Such half-baked rationalisations are shameful and far too common in sexual assualt cases, where some victims are hastily judged to be sending out the wrong signals or worse yet simply dismissed as sluts. For the record, no girl asks to be raped or otherwise assaulted. PERIOD. But this idea of sending right and wrong signals got me thinking. If consent is not often verbalised, how can we ever be sure that our partners were willing participants? 

I’m guessing this amibiguity leaves some women and men, maybe, ill-prepared for the next step. Maybe, I’m reaching but I’m reminded of stories where women intitally thought they were okay with having sex, didn’t necessarily give consent, didn’t necessarily offer any objection but felt crappy afterwards, sometimes even believing they were taken advantage of. How much of that is because we assign different roles for boys and girls in relationships?
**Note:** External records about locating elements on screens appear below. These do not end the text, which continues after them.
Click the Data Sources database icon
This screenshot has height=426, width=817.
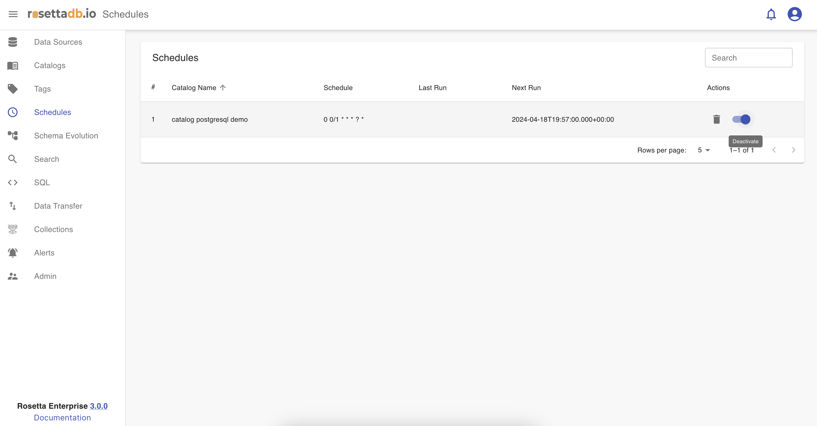click(x=13, y=42)
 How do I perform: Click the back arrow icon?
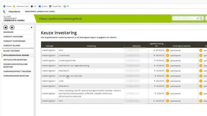click(x=12, y=27)
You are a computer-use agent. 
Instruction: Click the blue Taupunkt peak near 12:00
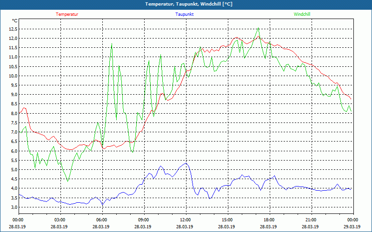click(x=186, y=163)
On one side, boys are told  to ‘be the man’, ‘make it happen’ but our girls are fed the confounding drawl of “you’ll KNOW when it’s time, which I’ll bet translates in the head of a 12 year old girl to “You’re on your own, sister. Figure it out!”. And in many ways they are on their own, when at 12, 13, 14, 15, they make (or are forced to make) the decision to ‘go all the way’.

I often wonder how many teenage pregnancies were the result of girls actually saying YES to sex or girls not thinking or knowing they could say NO. It’s a scary thought that seems to get lost in our oversexed, underprepared definition of today’s youth. But I fear, very little will change if we continue to tell our young boys to ‘take the lead’ and our young girls to ‘follow the leader’.

 So lets hear from you. Do you think that we give boys and girls different messages with regard to sex? Are boys told to “make it happen” while girls are given vague messages about “knowing the right time”? What makes it difficult for girls to say “NO”? Why do half of Caribbean teen girls who’ve had sex report that their first sex was forced or somewhat forced?